## Action item:
Examine each line of the data. Copy the line if it includes the word "Facebook".

- - -

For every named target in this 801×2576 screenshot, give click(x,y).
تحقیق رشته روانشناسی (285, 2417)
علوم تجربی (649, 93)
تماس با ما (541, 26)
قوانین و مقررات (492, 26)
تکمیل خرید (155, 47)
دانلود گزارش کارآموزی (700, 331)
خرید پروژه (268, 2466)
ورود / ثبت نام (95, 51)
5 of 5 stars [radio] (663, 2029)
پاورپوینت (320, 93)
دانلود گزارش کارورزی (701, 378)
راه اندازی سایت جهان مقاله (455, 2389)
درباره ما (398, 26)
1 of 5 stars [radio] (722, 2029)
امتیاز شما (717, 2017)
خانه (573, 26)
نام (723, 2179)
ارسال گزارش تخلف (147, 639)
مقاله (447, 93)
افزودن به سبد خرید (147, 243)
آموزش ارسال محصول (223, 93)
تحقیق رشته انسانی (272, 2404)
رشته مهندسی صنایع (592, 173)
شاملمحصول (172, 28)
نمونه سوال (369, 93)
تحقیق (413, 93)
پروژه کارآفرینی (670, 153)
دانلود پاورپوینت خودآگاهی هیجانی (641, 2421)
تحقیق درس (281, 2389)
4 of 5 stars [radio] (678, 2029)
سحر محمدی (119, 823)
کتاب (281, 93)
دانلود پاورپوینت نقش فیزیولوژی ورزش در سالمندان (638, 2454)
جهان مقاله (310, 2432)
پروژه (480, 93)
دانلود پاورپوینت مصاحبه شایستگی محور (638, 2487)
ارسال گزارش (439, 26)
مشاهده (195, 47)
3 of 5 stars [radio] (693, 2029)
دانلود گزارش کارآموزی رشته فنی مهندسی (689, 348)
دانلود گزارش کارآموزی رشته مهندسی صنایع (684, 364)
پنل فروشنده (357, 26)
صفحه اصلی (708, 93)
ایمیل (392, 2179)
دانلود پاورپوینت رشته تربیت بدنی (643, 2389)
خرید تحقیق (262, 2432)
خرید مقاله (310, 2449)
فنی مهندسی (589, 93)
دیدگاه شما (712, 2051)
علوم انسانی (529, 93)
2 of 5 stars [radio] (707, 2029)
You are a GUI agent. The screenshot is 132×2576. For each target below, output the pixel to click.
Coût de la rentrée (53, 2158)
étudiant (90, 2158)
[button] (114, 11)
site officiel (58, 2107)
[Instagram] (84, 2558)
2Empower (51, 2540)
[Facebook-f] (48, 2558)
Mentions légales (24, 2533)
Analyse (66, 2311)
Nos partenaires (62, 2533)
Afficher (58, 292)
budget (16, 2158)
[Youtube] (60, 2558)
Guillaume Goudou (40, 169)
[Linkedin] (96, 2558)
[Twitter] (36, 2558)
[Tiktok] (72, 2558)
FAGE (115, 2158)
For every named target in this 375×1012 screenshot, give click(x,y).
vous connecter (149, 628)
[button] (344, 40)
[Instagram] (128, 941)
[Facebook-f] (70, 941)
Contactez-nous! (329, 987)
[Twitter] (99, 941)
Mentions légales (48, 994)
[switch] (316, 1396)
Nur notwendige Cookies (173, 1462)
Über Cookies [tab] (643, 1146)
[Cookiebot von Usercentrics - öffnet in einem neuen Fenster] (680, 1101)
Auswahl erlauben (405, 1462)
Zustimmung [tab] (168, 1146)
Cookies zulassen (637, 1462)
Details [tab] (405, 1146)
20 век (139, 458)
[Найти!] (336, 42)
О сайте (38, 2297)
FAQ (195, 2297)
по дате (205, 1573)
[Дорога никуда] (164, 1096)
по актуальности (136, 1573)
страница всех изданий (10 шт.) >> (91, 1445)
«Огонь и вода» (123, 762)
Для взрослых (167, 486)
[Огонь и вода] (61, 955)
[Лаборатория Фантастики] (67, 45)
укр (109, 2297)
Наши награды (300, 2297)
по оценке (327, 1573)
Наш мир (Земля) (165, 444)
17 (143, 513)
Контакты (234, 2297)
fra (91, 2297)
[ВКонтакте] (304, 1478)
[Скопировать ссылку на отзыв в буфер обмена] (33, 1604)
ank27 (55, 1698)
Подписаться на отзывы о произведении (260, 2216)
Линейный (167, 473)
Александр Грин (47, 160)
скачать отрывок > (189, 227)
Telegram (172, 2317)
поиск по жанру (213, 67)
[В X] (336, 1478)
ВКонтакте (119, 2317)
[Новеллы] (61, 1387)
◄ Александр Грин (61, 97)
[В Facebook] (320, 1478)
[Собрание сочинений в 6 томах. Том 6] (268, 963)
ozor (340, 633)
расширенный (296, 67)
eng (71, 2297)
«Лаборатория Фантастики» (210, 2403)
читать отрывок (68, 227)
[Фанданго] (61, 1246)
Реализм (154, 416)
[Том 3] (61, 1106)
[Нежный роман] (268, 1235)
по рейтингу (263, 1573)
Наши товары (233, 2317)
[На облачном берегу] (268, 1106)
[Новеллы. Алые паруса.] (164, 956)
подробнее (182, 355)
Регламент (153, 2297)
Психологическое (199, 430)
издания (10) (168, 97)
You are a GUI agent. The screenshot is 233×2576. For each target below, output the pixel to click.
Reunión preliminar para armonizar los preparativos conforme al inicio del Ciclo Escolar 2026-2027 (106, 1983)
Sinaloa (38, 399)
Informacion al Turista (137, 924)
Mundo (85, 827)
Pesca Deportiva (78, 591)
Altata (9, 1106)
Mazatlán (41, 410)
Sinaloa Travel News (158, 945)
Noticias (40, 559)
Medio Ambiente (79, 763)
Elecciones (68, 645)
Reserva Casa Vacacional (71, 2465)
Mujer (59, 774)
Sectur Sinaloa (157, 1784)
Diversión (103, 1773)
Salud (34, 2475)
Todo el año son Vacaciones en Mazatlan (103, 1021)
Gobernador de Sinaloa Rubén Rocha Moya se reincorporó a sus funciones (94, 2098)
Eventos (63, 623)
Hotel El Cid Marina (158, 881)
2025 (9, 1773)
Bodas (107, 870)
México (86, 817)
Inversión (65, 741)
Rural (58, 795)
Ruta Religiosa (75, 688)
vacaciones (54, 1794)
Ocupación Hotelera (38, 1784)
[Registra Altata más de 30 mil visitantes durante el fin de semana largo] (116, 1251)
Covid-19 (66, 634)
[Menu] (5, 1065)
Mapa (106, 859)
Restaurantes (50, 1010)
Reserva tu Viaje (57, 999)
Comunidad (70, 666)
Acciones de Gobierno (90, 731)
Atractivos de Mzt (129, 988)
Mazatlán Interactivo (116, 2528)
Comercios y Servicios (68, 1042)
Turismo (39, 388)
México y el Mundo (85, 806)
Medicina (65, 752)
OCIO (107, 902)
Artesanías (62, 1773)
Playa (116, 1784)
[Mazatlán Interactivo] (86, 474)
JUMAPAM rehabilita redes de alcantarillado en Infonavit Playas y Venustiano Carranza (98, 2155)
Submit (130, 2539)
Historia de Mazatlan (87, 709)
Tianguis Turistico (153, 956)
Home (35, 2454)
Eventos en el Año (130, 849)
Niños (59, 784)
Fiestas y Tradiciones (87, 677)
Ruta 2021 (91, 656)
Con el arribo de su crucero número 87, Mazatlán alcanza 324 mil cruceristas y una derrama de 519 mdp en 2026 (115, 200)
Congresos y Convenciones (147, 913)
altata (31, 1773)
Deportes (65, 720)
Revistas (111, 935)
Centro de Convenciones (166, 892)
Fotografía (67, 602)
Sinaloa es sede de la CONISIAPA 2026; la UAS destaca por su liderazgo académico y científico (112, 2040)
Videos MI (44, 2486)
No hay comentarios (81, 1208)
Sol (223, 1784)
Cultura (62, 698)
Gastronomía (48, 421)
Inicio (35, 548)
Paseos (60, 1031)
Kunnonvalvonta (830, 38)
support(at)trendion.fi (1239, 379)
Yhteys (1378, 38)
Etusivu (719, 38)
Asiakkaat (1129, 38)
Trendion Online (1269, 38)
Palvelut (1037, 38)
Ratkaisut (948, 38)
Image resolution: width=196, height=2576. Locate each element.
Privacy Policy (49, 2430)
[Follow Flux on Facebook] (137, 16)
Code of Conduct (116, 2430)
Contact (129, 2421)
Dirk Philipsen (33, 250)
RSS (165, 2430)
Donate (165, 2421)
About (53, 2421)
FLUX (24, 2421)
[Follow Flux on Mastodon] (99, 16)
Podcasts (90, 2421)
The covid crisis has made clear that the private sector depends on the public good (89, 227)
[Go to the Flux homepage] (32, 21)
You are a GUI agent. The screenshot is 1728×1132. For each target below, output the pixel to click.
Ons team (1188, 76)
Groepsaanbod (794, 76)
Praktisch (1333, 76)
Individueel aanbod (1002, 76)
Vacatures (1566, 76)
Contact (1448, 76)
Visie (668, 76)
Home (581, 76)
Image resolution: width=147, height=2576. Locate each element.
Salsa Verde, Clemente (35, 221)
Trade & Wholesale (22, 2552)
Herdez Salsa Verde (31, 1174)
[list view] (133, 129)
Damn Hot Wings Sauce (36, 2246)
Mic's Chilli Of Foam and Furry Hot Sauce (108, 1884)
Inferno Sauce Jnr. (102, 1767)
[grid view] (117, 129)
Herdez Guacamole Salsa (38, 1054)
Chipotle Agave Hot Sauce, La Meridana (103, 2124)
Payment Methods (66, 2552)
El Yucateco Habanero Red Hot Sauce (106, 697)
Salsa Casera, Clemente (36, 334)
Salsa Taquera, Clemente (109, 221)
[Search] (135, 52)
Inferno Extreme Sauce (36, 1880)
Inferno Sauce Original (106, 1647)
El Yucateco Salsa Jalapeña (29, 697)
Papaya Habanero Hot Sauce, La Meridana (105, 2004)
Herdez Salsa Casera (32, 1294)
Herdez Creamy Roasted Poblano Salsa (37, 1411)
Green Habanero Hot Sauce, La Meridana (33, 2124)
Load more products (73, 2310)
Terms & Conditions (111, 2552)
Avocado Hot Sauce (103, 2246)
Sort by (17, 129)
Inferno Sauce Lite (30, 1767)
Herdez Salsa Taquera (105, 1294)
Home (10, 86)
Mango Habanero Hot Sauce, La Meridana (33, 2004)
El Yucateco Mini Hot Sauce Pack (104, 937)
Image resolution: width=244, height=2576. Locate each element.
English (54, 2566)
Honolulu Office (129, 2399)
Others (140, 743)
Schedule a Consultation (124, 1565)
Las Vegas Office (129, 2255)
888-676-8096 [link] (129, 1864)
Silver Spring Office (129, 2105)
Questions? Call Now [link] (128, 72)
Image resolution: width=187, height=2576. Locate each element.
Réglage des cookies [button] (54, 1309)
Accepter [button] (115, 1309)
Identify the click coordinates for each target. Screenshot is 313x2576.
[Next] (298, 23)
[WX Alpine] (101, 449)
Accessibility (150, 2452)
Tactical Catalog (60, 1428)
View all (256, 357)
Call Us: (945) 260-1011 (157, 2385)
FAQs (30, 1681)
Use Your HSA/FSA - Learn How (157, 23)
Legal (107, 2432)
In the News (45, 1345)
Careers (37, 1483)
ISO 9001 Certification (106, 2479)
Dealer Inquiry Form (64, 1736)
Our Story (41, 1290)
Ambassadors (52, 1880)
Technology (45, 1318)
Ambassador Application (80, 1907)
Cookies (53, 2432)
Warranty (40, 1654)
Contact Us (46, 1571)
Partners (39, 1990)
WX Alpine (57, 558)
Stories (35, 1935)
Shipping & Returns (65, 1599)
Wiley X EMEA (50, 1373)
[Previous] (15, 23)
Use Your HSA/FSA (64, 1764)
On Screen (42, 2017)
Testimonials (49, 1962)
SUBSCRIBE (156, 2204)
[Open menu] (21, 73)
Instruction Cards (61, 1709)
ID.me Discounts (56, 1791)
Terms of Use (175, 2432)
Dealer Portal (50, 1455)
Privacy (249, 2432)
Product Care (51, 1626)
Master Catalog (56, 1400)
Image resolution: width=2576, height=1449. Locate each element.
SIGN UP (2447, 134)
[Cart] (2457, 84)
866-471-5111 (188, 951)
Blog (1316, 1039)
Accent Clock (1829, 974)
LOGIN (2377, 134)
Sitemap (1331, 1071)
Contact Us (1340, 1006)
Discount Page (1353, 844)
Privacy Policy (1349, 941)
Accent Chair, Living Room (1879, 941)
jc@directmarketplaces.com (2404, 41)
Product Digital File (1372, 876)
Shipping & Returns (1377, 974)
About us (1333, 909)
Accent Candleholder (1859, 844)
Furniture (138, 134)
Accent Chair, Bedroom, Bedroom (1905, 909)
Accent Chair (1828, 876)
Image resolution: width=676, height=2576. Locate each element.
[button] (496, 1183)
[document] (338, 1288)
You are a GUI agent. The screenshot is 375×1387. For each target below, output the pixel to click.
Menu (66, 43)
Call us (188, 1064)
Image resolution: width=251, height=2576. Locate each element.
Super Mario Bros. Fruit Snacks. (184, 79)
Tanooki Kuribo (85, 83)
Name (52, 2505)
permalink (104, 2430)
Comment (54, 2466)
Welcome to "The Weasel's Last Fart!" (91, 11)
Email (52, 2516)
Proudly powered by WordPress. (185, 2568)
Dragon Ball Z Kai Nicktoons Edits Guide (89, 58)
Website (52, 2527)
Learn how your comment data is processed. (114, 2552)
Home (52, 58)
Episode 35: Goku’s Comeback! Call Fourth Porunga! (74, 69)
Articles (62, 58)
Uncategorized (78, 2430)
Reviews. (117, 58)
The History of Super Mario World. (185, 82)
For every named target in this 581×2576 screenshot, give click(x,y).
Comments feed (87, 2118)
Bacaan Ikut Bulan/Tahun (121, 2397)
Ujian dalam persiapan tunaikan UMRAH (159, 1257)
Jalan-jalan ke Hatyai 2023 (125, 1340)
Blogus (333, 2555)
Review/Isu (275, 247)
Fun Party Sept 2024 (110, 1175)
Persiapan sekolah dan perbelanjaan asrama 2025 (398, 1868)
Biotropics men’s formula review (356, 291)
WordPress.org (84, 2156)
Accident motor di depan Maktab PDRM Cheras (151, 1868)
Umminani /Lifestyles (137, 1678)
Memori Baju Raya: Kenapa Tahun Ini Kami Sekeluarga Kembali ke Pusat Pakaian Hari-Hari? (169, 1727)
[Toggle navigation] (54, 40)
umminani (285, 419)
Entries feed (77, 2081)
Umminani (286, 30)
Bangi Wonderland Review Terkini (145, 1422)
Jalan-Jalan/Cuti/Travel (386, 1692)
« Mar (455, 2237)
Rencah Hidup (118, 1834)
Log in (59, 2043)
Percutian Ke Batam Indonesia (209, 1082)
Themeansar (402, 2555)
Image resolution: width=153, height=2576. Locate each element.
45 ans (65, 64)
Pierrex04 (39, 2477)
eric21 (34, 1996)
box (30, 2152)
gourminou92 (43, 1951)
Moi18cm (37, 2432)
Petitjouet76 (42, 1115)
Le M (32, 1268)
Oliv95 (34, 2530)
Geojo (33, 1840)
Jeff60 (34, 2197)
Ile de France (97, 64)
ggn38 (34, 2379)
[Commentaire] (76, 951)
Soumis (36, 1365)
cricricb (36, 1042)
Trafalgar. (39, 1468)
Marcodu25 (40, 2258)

- - -

## Response to this exercise:
[Facebook-f] (48, 2558)
[Facebook-f] (70, 941)
[В Facebook] (320, 1478)
[Follow Flux on Facebook] (137, 16)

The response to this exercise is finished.